* _SUPPLIED PASSAGE_
==================================================

Inconvenient truths: international accountability and domestic politics in Sri Lanka

    Asanga Welikala, 19 August 2011

    The Sri Lankan regime needs to be intellectually and electorally defeated. But in this task, the spectre of international intervention is not merely a distraction, but a hindrance.

    About the author

    Asanga Welikala is a doctoral researcher at the University of Edinburgh, and a legal scholar specialising in constitution-making and peace processes. His recent publications include (with David Rampton) "Would the real Dutugemunu please stand up? The politics of Sinhala nationalist authenticity and populist discontent", in Jonathan Goodhand et al, Conflict and Peacebuilding in Sri Lanka: Caught in the Peace Trap (Routledge, 2011)

    Earlier this year, the panel set up by the UN Secretary General to advise him on issues relating to possible war crimes and crimes against humanity in Sri Lanka published its report. Soon after, I wrote that success in the pursuit of any subsequent international action would depend on the extent that the Sir Lankan political context, and in particular the democratic opinion of Sri Lankans, had been taken into account. These are critical political factors bearing on post-war reconciliation and democracy in Sri Lanka. At the level of norms, my argument concerns the tension between international justice and national democracy. Immediate accountability for egregious human rights violations through some international mechanism cannot supersede all other considerations. In the past few months, international civil society and media have taken up the campaign for accountability in the light of the UN panel’s recommendations – the most celebrated intervention being the UK’s Channel 4 documentary, Sri Lanka’s Killing Fields. This is a point, therefore, that I believe needs re-emphasis.

    Given the terrible nature of the allegations, this is not an argument that is either easily or flippantly made. Nor are matters made easier by the Sri Lankan regime’s absence of magnanimity in victory in regard to the accommodation of Tamil aspirations in a new constitutional settlement; or the irascible, insensitive and deplorable comments senior government figures, notably presidential sibling and Defence Secretary Gotabhaya Rajapaksa, are regularly in the habit of making. But in terms of the political consequences single-track campaigns for international justice are likely to have within Sri Lanka, advocates of international action would do well to pay attention to the nuances of the local political context.

==================================================

* _DATASET EXTRACT_
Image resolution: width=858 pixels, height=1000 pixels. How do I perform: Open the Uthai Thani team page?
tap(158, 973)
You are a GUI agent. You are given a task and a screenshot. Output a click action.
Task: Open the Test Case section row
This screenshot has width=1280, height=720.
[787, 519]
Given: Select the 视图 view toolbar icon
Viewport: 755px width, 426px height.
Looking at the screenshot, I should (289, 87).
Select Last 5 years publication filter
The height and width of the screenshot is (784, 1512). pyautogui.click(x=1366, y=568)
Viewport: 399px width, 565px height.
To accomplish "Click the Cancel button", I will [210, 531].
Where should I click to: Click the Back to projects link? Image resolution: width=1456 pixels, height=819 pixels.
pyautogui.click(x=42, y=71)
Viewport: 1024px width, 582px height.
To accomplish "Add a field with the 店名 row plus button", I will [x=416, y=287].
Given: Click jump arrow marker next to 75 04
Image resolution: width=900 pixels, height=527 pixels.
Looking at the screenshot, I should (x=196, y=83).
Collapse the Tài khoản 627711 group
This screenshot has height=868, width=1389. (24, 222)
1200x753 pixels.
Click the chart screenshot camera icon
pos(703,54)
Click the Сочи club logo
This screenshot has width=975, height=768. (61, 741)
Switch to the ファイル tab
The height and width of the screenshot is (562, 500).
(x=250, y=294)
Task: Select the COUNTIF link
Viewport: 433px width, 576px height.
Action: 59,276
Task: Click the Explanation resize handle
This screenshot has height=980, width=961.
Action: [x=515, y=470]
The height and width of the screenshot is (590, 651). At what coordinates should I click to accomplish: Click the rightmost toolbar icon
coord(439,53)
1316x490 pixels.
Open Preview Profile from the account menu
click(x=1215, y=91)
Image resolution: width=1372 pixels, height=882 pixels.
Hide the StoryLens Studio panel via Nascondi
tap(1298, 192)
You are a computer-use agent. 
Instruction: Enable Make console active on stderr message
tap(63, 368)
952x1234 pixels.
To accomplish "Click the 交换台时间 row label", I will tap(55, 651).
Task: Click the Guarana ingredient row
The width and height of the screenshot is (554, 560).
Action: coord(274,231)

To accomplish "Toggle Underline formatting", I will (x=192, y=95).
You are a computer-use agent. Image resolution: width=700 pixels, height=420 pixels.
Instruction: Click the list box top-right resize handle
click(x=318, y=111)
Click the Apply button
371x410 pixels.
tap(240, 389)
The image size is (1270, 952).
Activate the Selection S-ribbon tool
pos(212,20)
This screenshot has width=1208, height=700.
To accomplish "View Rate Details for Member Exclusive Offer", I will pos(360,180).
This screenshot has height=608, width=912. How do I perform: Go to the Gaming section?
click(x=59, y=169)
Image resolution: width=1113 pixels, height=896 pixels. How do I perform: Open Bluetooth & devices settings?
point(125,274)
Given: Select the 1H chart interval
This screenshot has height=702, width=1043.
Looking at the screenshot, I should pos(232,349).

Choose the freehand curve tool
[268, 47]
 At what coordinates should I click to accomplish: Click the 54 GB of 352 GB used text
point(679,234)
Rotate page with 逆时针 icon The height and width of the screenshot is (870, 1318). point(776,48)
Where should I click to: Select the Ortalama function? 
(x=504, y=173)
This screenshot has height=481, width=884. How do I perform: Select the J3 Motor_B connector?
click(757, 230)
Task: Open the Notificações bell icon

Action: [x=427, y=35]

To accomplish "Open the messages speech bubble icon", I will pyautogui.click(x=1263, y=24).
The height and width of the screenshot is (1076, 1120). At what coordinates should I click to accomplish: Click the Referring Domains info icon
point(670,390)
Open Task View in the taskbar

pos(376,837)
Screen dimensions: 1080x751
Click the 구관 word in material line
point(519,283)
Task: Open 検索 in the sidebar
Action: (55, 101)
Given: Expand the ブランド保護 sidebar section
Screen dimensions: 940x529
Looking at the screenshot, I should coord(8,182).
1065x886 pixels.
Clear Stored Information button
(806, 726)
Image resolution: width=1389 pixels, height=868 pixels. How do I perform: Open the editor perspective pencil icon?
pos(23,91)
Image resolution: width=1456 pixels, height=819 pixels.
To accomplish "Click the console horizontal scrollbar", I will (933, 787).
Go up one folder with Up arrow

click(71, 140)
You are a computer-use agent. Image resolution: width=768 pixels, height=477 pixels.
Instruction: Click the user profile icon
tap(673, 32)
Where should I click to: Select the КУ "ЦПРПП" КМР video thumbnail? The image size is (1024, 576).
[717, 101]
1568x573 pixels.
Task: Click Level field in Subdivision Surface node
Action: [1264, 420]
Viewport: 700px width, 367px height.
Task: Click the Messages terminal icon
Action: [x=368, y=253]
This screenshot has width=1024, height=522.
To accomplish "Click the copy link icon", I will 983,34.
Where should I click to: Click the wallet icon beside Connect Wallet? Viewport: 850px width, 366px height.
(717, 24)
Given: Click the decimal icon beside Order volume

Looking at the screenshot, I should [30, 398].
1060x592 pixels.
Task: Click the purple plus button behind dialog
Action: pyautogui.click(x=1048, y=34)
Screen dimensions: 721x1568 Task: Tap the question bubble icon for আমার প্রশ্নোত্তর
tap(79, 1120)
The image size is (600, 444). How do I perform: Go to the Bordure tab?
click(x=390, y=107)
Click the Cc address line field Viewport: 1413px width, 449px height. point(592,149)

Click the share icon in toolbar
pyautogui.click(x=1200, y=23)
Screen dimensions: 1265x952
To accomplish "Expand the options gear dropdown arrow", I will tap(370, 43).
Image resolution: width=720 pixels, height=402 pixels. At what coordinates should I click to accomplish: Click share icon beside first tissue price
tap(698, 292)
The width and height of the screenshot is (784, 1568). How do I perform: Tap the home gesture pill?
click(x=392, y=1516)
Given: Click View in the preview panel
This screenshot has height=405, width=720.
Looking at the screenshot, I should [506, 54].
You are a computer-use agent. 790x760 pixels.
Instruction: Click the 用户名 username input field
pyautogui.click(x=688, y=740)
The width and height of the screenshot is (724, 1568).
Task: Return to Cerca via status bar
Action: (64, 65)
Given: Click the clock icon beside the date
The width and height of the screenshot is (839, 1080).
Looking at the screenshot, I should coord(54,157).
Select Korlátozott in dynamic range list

==================================================

* _AIM OF THE EXERCISE_
Pick up the Sri Lanka accountability essay after its final sentence and write on from there.

* _WRITTEN REPLY_
    Context and consequences

    Even as the UN panel report was published, it was clear to any discerning observer of Sri Lankan politics and public opinion that hostility to any form of international intervention went deeper than the histrionics of the regime’s representatives. If anything, since then this trend has only turned sharply upwards. True, a disintegrating parliamentary opposition has been wholly unable to provide either an alternative policy or democratic leadership. But the issue itself transcends party loyalties. It taps into more fundamental patriotic sentiments concerned with national sovereignty, dignity and unfair treatment. Even those sections of the electorate who are not the ruling coalition’s traditional constituency, inspired by these sentiments, are turning to the regime. For anecdotal evidence, one need only look at the vehemence and strength of feeling that the Channel 4 documentary elicited on internet message boards. More solid evidence of the regime’s democratic popularity is to be found in the results of several electoral cycles since 2005, and in the latest available independent quantitative data, such as the survey Democracy in Post-War Sri Lanka, released by the Centre for Policy Alternatives this week.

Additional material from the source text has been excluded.